**Exercise goal:** When you copy the entries, omit the images and keep every word as it is.

-------- Source data

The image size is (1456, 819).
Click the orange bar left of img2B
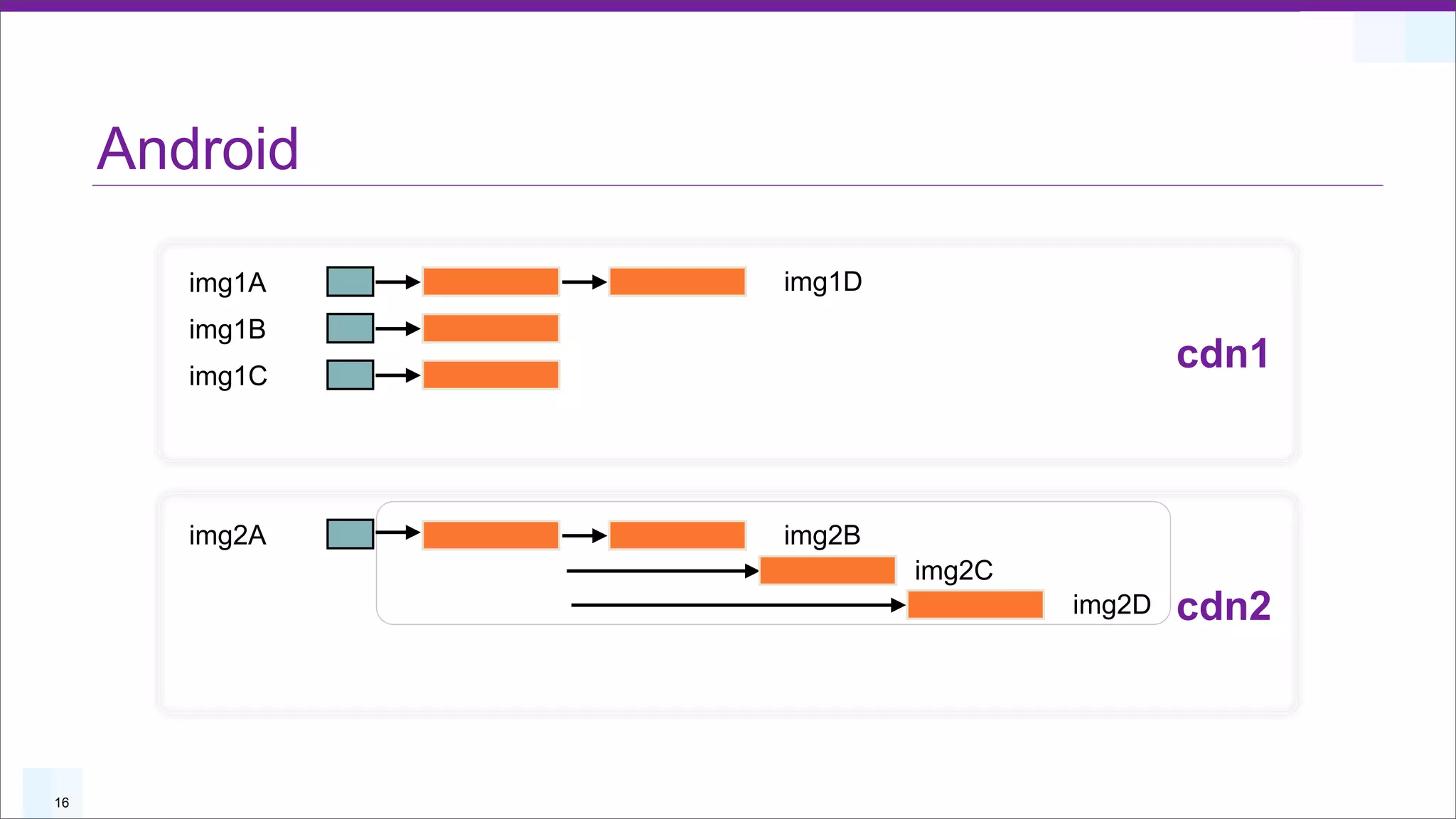click(677, 535)
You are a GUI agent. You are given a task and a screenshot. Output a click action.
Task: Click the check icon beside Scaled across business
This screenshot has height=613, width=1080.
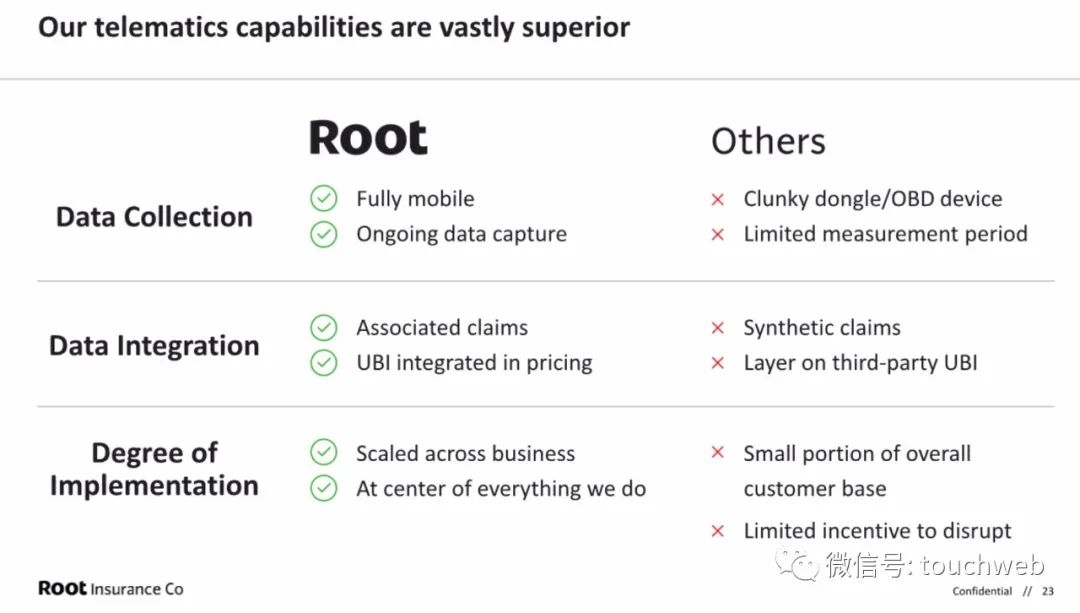point(323,453)
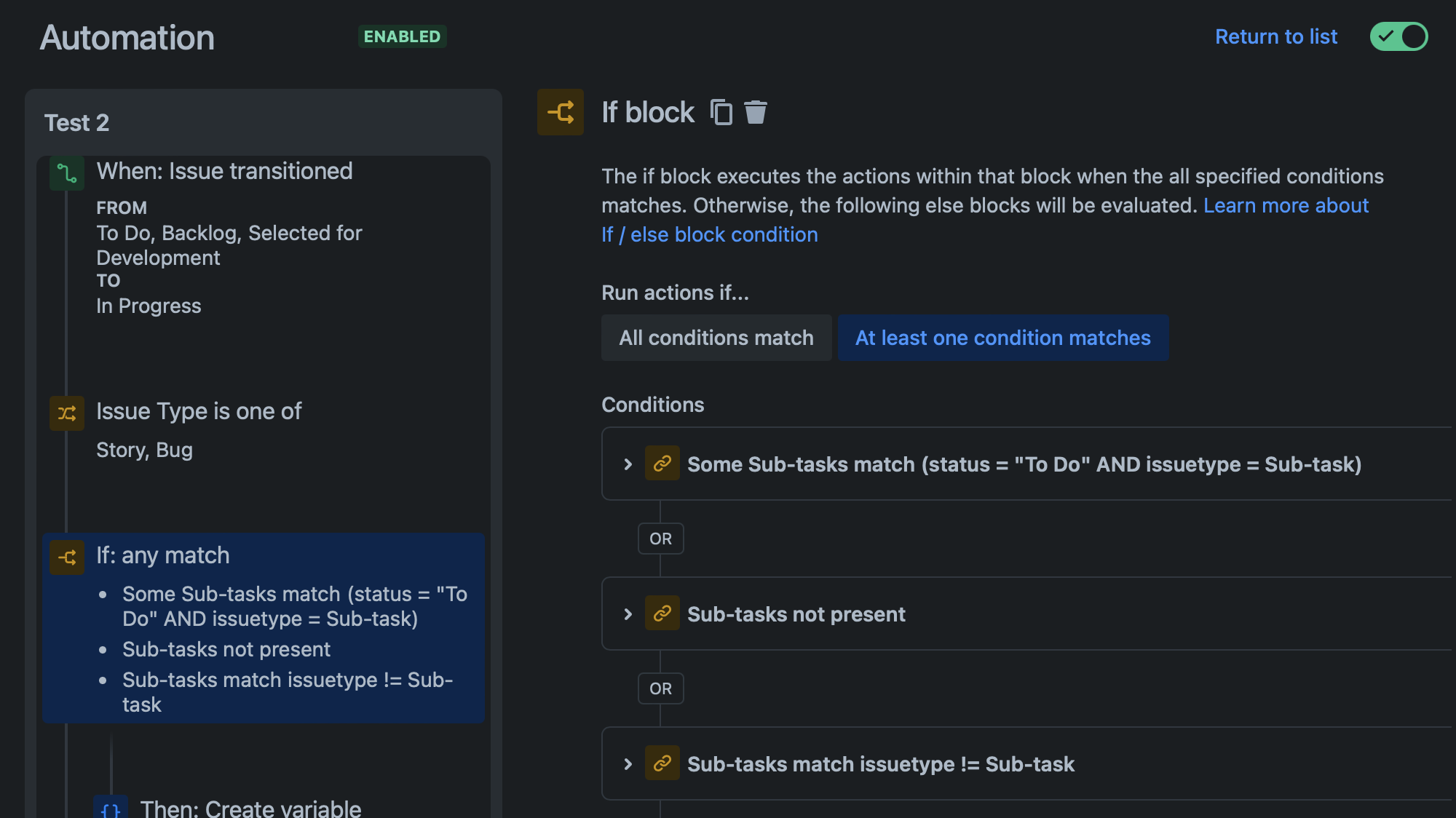Expand Sub-tasks match issuetype != Sub-task condition
This screenshot has width=1456, height=818.
(x=628, y=764)
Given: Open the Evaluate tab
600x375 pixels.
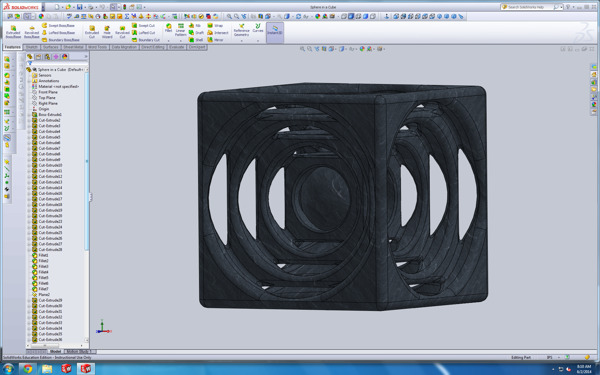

----------------

**Result of the exercise:**
The image size is (1456, 819).
Click the orange bar left of img2B
click(677, 535)
You are a GUI agent. You are given a task and a screenshot. Output a click action.
Task: Click the check icon beside Scaled across business
This screenshot has height=613, width=1080.
point(323,453)
Expand Sub-tasks match issuetype != Sub-task condition
This screenshot has width=1456, height=818.
(x=628, y=764)
Given: Open the Evaluate tab
600x375 pixels.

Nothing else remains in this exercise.